Dive Brief:
- Shoe Carnival is no longer pursuing a single banner strategy, the company said on a Thursday earnings call with analysts.
- The strategy is a reversal of the company’s previous efforts to turn over 90% of its store fleet into Shoe Station locations.
- The announcement came amid the company’s Q1 earnings results. Net sales for the quarter decreased 2.5% to nearly $271 million, and the company swung from a net income to a net loss of $5.6 million in the quarter.
Dive Insight:
The decision to back away from almost a complete rebanner of Shoe Carnival came after a Q1 review of the strategy.

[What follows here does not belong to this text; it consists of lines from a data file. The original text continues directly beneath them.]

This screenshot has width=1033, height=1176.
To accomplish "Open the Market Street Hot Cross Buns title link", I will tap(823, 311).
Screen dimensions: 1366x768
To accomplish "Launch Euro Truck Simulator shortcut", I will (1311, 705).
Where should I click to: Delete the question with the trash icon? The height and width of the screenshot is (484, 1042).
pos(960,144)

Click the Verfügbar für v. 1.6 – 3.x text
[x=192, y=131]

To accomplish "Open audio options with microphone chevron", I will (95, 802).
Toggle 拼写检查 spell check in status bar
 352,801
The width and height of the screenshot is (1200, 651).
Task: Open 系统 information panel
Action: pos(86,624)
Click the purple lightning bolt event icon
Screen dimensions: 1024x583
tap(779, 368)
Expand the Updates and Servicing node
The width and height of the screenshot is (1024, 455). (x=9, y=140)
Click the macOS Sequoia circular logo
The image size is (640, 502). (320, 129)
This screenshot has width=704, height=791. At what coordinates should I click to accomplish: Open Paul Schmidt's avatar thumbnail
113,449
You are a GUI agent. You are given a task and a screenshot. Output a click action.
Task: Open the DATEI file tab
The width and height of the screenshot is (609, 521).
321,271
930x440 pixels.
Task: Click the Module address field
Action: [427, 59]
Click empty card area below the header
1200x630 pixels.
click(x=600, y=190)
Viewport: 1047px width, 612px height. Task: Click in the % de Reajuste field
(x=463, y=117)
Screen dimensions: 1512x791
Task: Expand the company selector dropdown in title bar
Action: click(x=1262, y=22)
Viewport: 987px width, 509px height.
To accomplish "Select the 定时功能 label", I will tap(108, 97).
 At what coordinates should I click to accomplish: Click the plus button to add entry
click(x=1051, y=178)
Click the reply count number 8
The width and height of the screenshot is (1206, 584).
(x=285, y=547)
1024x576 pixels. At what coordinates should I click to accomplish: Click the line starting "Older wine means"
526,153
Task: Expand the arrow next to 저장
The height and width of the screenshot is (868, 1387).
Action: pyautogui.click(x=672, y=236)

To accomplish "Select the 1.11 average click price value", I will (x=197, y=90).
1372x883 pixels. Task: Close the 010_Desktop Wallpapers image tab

The retailer determined that the Shoe Carnival and Shoe Station brands each serve distinct consumer segments, and that it is positioned to operate both as “permanent, independent components of our portfolio,” interim president and CEO Cliff Sifford said.
Outside of its rebanner efforts, the company expects to close 12 to 14 stores in 2026, and six to 10 stores the following year.
“The plan from here is straightforward,” Sifford said. “We will restore the right product mix that delivers competitive opening price points our customer expects. We will pair that assortment with a measured in-store promotional cadence and supporting marketing presence. We'll execute consistently across the chain.”
Over the past two years as part of the banner conversion, the retailer applied a “uniform Shoe Station assortment” to stores. In markets where the demographics aligned with the Shoe Station brand, the assortment did well. However, in other markets a uniform assortment did not resonate.
The company is now reconfiguring the product assortment at each converted store to align with the market.
The impact of correcting its product mix isn’t expected to show up in the company’s financial results until back-to-school for athletic categories and the fall in nonathletic categories.
The retailer is also attempting to reengage value-focused and fast fashion shoppers, which Sifford said the company underserved in 2025 when its merchandising was focused on higher price points and assortments “that did not reflect what those customers historically came to Shoe Carnival to find,” he said.
Sifford, who previously was the company’s CEO for nine years, was named the company’s interim chief in February, following the abrupt departure of then-CEO Mark Worden. Worden was in the midst of the rebanner strategy, and once called Shoe Station the “future of our store base.”